Deploy Your First Serverless AI Function with Cloudflare Workers and Claude

Deploy Your First Serverless AI Function with Cloudflare Workers and Claude
Serverless functions are revolutionizing how we build and deploy applications. When combined with AI capabilities like Claude, they become incredibly powerful tools for creating intelligent, scalable services that run at the edge of the network.

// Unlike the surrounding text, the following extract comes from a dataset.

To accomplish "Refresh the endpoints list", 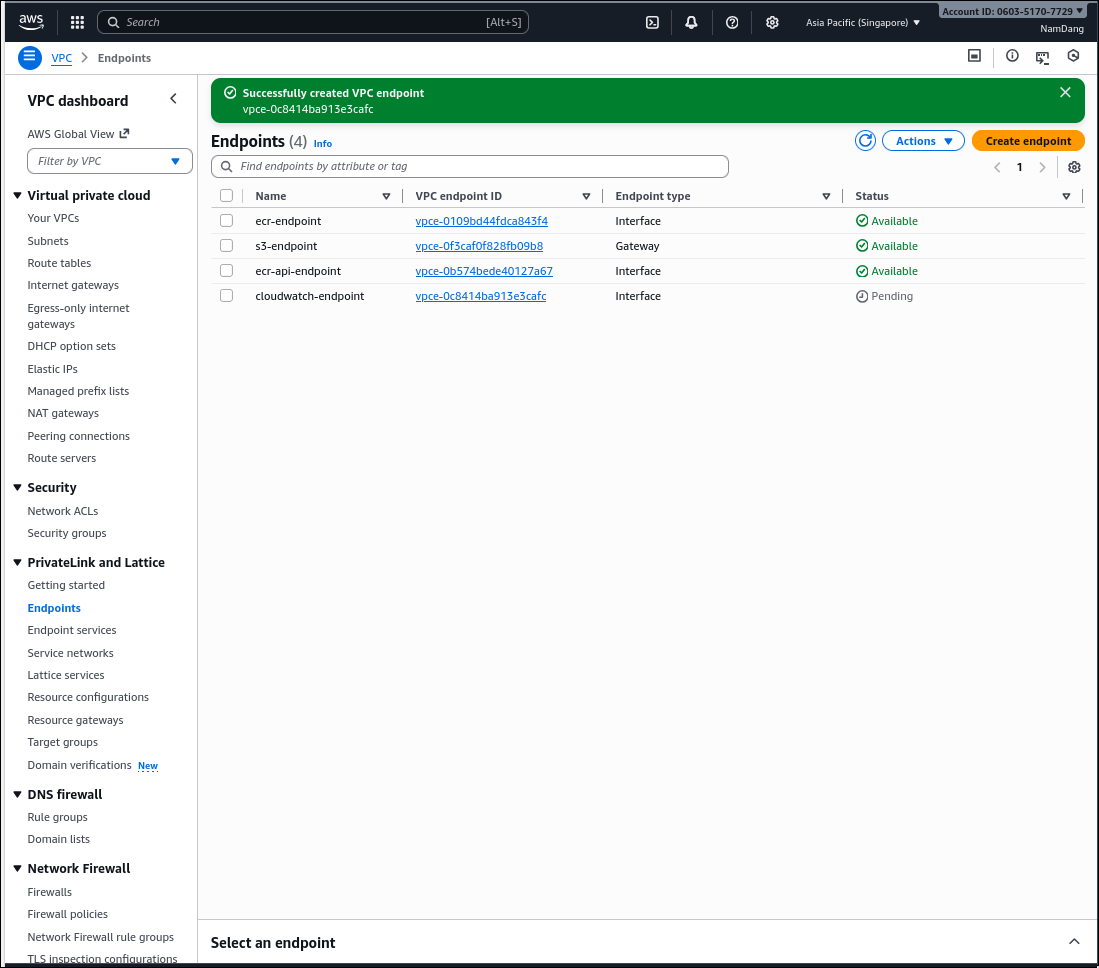I will point(865,140).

In this comprehensive tutorial, you'll learn how to build a production-ready AI-powered serverless function using Cloudflare Workers and Anthropic's Claude API. By the end, you'll have a deployed function that can handle AI requests with minimal latency, auto-scaling, and global distribution.

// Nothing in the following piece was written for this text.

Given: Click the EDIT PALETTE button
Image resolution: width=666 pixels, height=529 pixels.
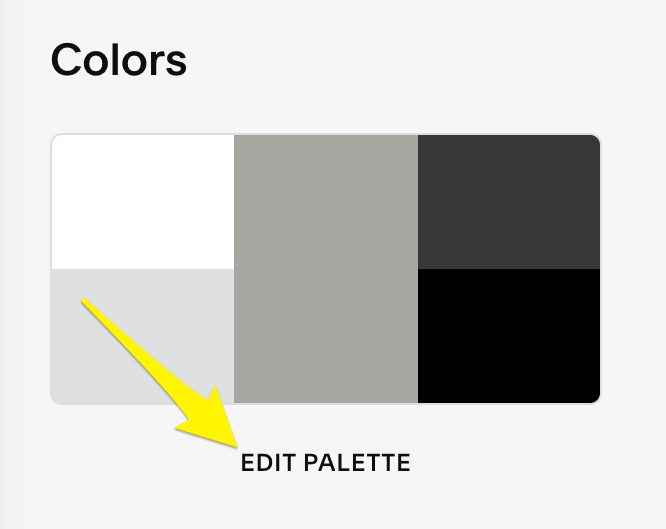Looking at the screenshot, I should pyautogui.click(x=326, y=463).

Why Cloudflare Workers + Claude?
Cloudflare Workers run your code on Cloudflare's global network of data centers, meaning your function executes close to your users anywhere in the world. Benefits include:
- Zero cold starts – instant execution
- Global distribution – 300+ data centers worldwide
- Cost-effective – generous free tier (100,000 requests/day)
- Low latency – edge computing reduces response times
- Auto-scaling – handles traffic spikes automatically
Claude API by Anthropic provides state-of-the-art language model capabilities:
- Advanced reasoning and analysis
- Large context windows (up to 200K tokens)
- Strong safety guardrails
- Excellent at following instructions
- Fast response times
Together, they create a powerful stack for building intelligent applications that scale globally.
What We're Building
We'll create a Smart Content Analyzer – an API endpoint that accepts text and returns:
- Sentiment analysis
- Key topics extraction
- Summary generation
- Content recommendations
This pattern can be adapted for chatbots, content moderation, document processing, and more.
Prerequisites
Before starting, ensure you have:
- Node.js 18+ installed (download here)
- A Cloudflare account (free tier works perfectly)
- An Anthropic API key (get one here)
- Basic JavaScript/TypeScript knowledge
- Familiarity with REST APIs
You'll also need about 30 minutes to complete this tutorial.
Step 1: Set Up Your Development Environment
First, install Wrangler, Cloudflare's CLI tool for Workers:
npm install -g wranglerVerify installation:
wrangler --versionLog in to your Cloudflare account:
wrangler loginThis opens a browser window for authentication. Once logged in, you're ready to create your first Worker.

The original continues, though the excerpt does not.